Da FOLHA
Por JUCA KFOURI
O tetracampeonato continental nem foi a conquista mais importante das alvinegras
As Brabas corintianas ganharam a Libertadores pela quarta vez, ano ímpar sim, ano par não, desde 2017.
A finalíssima teve de tudo o que se espera das decisões: pênalti desperdiçado no começo pela goleadora alvinegra Vic Albuquerque, o gol da taça 13 minutos depois, expulsão da zagueira campeã Tarciane na metade do segundo tempo para mudar o panorama e fazer da goleira Lelê a grande heroína, com pelo menos dois milagres para evitar o empate das persistentes palmeirenses, além de, nos derradeiros minutos, a defensora Alessandra ter evitado o 1 a 1 na linha fatal.
De quebra, teria havido um braço na bola dela dentro da área, que só não virou pênalti porque a atacante alviverde que faria o gol estava impedida.
Ou seja, em bom português e em resumo, a final foi de matar.
Ano sim, ano não, Corinthians campeão no jogo das mulheres, é fruto do trabalho silencioso da diretora Cris Gambaré, que deveria ser eleita presidenta do clube como candidata única.
O trabalho dela e o do treinador Arthur Elias, agora da CBF, mais a técnica refinada misturada com a garra das Brabas, renderam também, em 2023, o pentacampeonato brasileiro.
Convenhamos, é excepcional.
E nem é tudo.
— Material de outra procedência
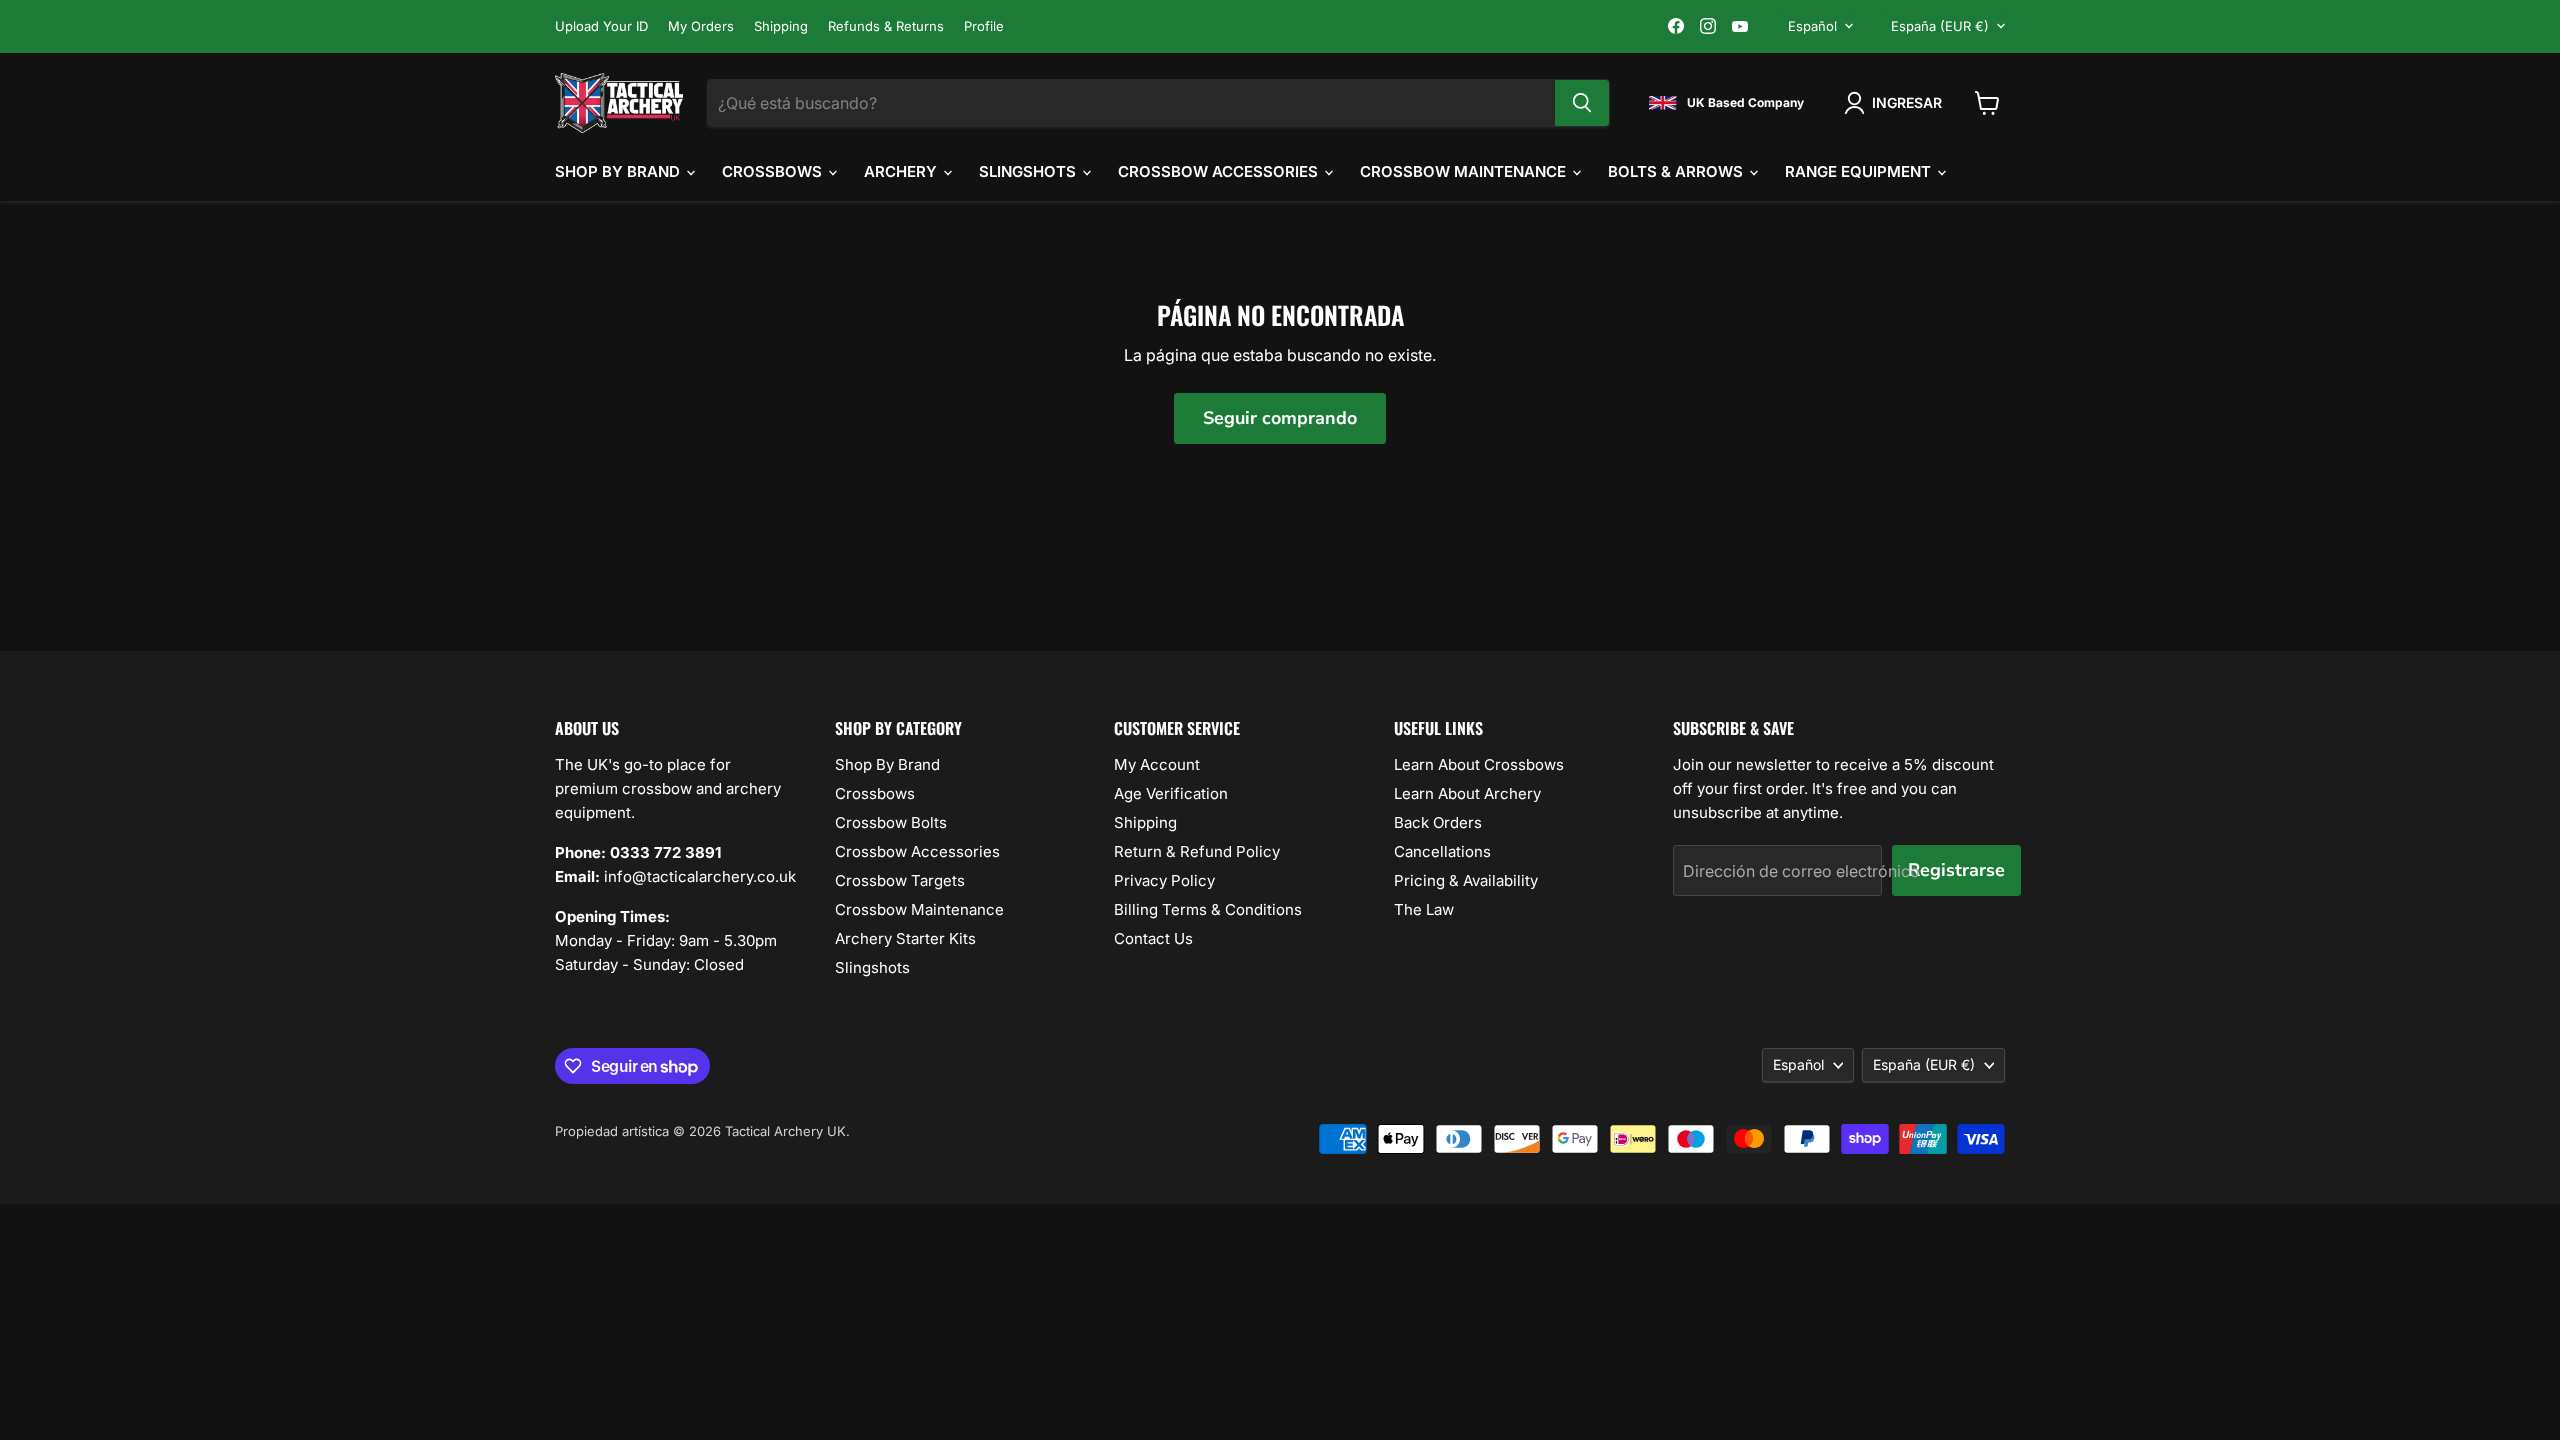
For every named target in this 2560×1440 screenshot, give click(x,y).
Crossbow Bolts (891, 822)
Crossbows (774, 171)
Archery (902, 171)
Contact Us (1153, 938)
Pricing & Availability (1466, 880)
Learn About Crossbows (1479, 764)
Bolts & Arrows (1677, 171)
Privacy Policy (1164, 880)
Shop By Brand (619, 171)
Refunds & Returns (886, 26)
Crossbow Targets (900, 880)
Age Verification (1171, 793)
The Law (1424, 909)
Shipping (781, 26)
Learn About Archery (1467, 793)
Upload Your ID (601, 26)
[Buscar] (1582, 103)
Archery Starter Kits (905, 938)
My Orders (701, 26)
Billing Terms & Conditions (1208, 909)
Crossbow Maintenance (1465, 171)
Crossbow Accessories (1220, 171)
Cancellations (1442, 851)
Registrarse (1956, 870)
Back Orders (1438, 822)
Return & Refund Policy (1197, 851)
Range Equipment (1860, 171)
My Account (1157, 764)
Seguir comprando (1280, 418)
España (1940, 26)
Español (1812, 26)
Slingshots (1029, 171)
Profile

Nem a mais importante das conquistas delas.
Saiba a rara leitora, se é que não sabe, a conquista histórica das Brabas aconteceu quando se manifestaram de maneira firme, corajosa, cidadã, contra a infame contratação de Cuca para dirigir o time dos homens.
Passaram a ser ameaçadas por parte dos machões bolsonaristas da torcida, foram postas na geladeira por parte do elenco masculino, boicotadas com a diminuição da presença de público em seus jogos, tudo porque exigiram que o “respeito às minas” não virasse apenas palavra de ordem demagógica e cínica da tíbia direção do clube de Parque São Jorge.
Como verdadeiras Mosqueteiras, elas enfrentaram a reação reacionária e foram à luta, fizeram valer sua postura, tiveram papel fundamental na curta permanência do condenado que não cumpriu pena e se recusa a pedir desculpas pelo que fez na Suíça, e ganharam, ganharam tudo o que disputaram.
No caso da Libertadores, invictas, apenas um gol sofrido em seis jogos.
No do Campeonato Brasileiro, em 15 jogos, com 12 vitórias, um empate e apenas duas derrotas, uma delas, para o Internacional, no dia seguinte ao episódio do histórico manifesto, quando as Brabas estavam evidentemente traumatizadas com as hostilidades de que foram vítimas.
O solitário gol de Millene, em jogada de Gabi Portilho pela direita, o da taça, poderia ter sido insuficiente, tal a pressão alviverde depois de terem ficado com 11 contra dez, mas as deusas dos estádios estavam de plantão para fazer justiça às Brabas cidadãs.
Só elas, por sinal, deram alegrias à Fiel nesta temporada abaixo da crítica proporcionada pelos marmanjos, da sala de presidência aos gramados —e que culminará com a inaceitável eleição de um de dois candidatos para ocupar a direção do clube, escarrados representantes do submundo do futebol.
Neste mundo em que há dificuldade de as pessoas chamarem pelo nome tanto o terrorismo do Hamas quanto o do governo de Israel, a coragem do grupo de mulheres do Corinthians extrapola a mera conquista esportiva.
Que Cássio, o maior goleiro da história alvinegra, desculpe-se com Lelê, a maior goleira, pelo abraço dado em Cuca.